* Text section
══════════
Publications as predictors of racial and ethnic differences in NIH research awards

PLoS One. 2018 Nov 14;13(11):e0205929. doi: 10.1371/journal.pone.0205929. eCollection 2018.

Abstract

This research expands efforts to understand differences in NIH funding associated with the self-identified race and ethnicity of applicants. We collected data from 2,397 NIH Biographical Sketches submitted between FY 2003 and 2006 as part of new NIH R01 Type 1 applications to obtain detailed information on the applicants' training and scholarly activities, including publications. Using these data, we examined the association between an NIH R01 applicant's race or ethnicity and the probability of receiving an R01 award. The applicant's publication history as reported in the NIH biographical sketch and the associated bibliometrics narrowed the black/white funding gap for new and experienced investigators in explanatory models. We found that black applicants reported fewer papers on their Biosketches, had fewer citations, and those that were reported appeared in journals with lower impact factors. Incorporating these measures in our models explained a substantial portion of the black/white funding gap. Although these predictors influence the funding gap, they do not fully address race/ethnicity differences in receiving a priority score.

Publication types

  • Research Support, N.I.H., Extramural
  • Research Support, U.S. Gov't, P.H.S.

MeSH terms

  • Biomedical Research / trends*
  • Continental Population Groups
  • Ethnic Groups*
  • Financing, Government
  • Humans
  • National Institutes of Health (U.S.)
  • Physicians
  • Publications / trends*
  • Research Personnel
  • United States

Grant support

The NIH provided support in the form of a contract [HHSN276200700235U] awarded to Discovery Logic/Clarivate Analytics [DKG, JS, UJ, JB] for data license and labor fees required for data preparation and analysis, but did not have any additional role in the study design, data collection and analysis, decision to publish, or preparation of the manuscript. This work was also supported by the National Institute on Aging, 1R01AG36820-0 to DKG. WTS was an employee of NIH at the time of this study. NIH reviewed and provided feedback on the manuscript prior to publication. The specific roles of these authors are articulated in the ‘author contributions’ section.
══════════
* Dataset extract
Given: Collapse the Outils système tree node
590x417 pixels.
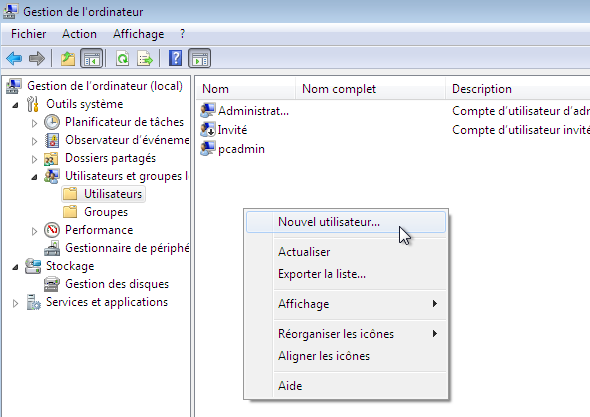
══════════
* List of tasks
1. In the text on racial and ethnic differences in NIH research awards, how many NIH Biographical Sketches did the study collect, and from which fiscal years?
2. Translate this sentence from the text on NIH research awards into Spanish: "Incorporating these measures in our models explained a substantial portion of the black/white funding gap."

* Task responses
1. The study collected 2,397 NIH Biographical Sketches submitted between FY 2003 and 2006.

2. Incorporar estas medidas en nuestros modelos explicó una parte sustancial de la brecha de financiación entre negros y blancos.